A table for three happened as a coincidence.
On the rooftop of our atelier stood this very basic chair with a metal frame, the wooden seat and backrest had sort of been rotten. I liked the basic metal structure and thought well I’d do something with it. The metal frame had this appealing green, rusty appearance which I loved. I like rusty, lived-through, or aged materials, texture-wise and story wise. They have lived already. Also, the idea of using something that goes to waste otherwise is something very satisfying and useful to me. If you mess up, it’s not the worst thing ever since you didn’t pay a cent, but if you succeed, you did a good thing. More importantly, the dump materials you find form already an incentive to do something with it, you get to improvise, yet not out of the blue. You have already something concrete to work with, often leading to surprising results, products you could not have imagined without these random but concrete elements.
I first get rid of the rotten wood of the chair and look at the naked thing. After some staring, the idea of using it as a table support comes into my mind. Sounds like a pretty good idea to have a table of which the supports are also chairs you can sit on, so I continue on that idea.
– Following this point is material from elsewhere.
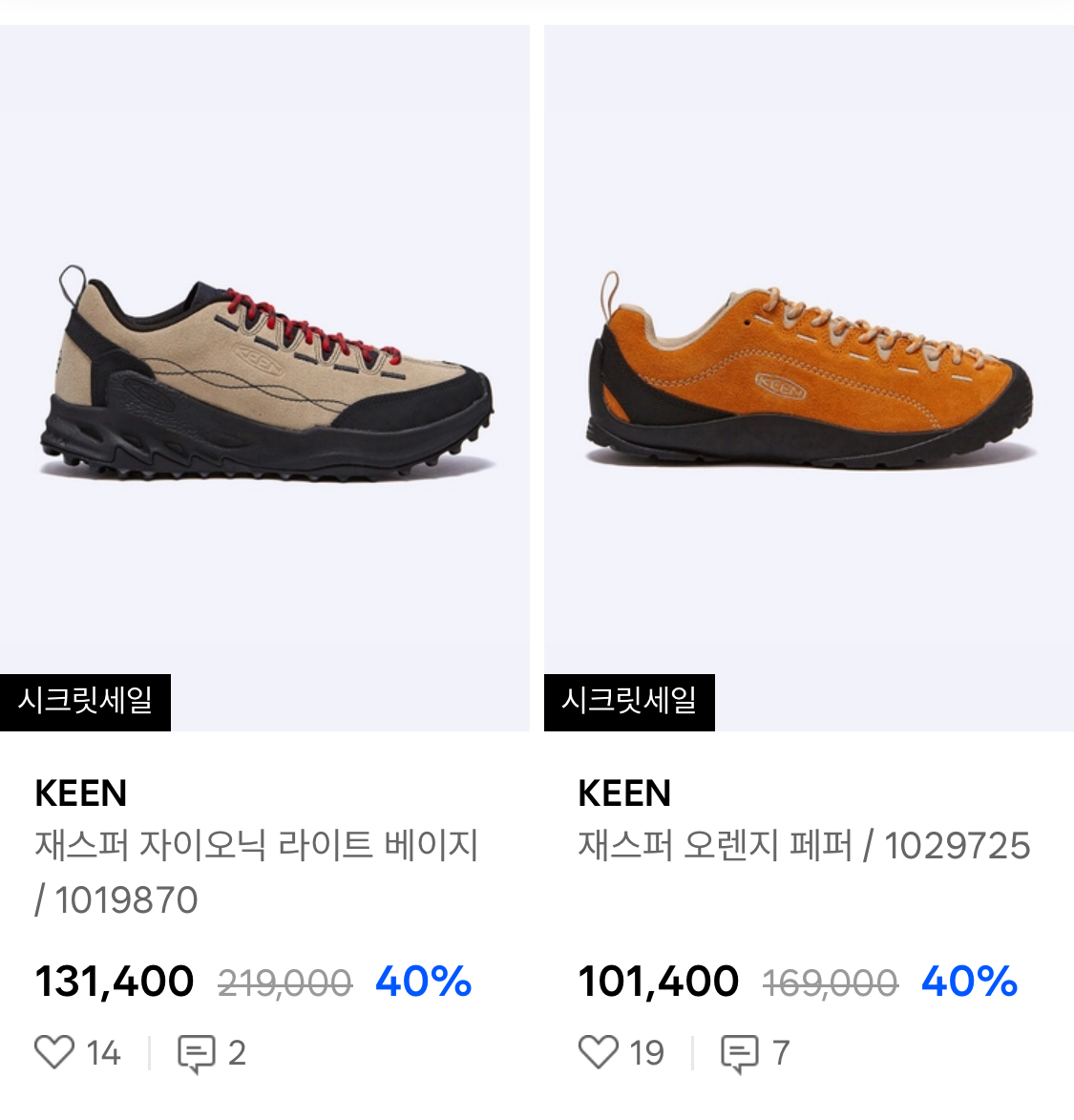Open the orange KEEN shoe product image
1074x1120 pixels.
click(x=809, y=377)
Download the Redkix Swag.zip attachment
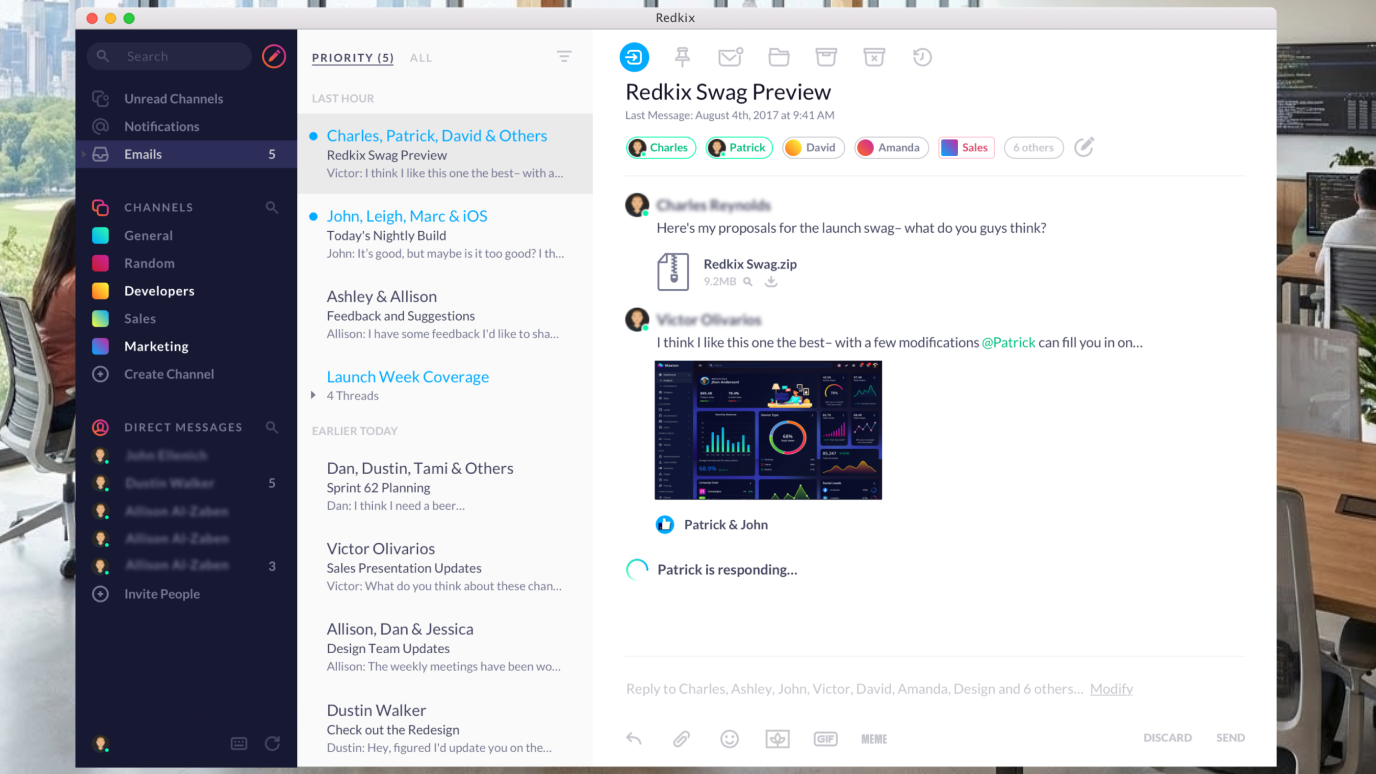The width and height of the screenshot is (1376, 774). point(771,282)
Some days before, I had cut a piece of residual wood into a trapezoidal table top, to use as a table mounted between two walls. That didn’t really work out too well, so I had my table top for my table for three. By that time, the table for three was not already a thing. I had the stool as a support on the one side and put a trestle I had found somewhere on the other side as a support. I painted the table top in red, let it dry, and left it, still unmounted on these two complete different supports. When dry, I still left this unmounted constellation of elements be what they were. For about a week, maybe two, this constellation of elements had functioned as a table for paint, nails, screws, plaster, tools etcetera. It functioned quite well for this purpose. Until I decided I should finish it, the cause being that I was going to move in to a studio for the summer months, a place that I would use as a showroom for the stuff I had made, some furniture and some paintings. At least I should have my own table to eat, or work on.
So this coincidental constellation of elements was starting to become ‘a table for three’. I transformed the triangular support (trestle) into a rectangular support with the idea in mind of using it a little rack to stack stuff underneath the table top. Some leftover planks two finish the bottom level. It somehow remained with one level to stack stuff. Leftover planks of the same kind have been used for the seat of the stool support. To create a visual identity between these two supports of a complete different character, I did an attempt to paint the things white, at least the rectangular support and the seat of the stool - I wasn’t going to paint the metal frame - but the paint ran out and so it remained unfinished, having this work-in-progress look, which of course did not matter to me at all. More important is that the product can be used, that it has its purpose. It is not a finished product or design in the sense that it is still open for improvements, adjustments, perfections, some size adjustments, adjustments in stability and somehow that makes it all the more interesting. The product is being used, lives and has this openness to be adapted to changing needs or wishes.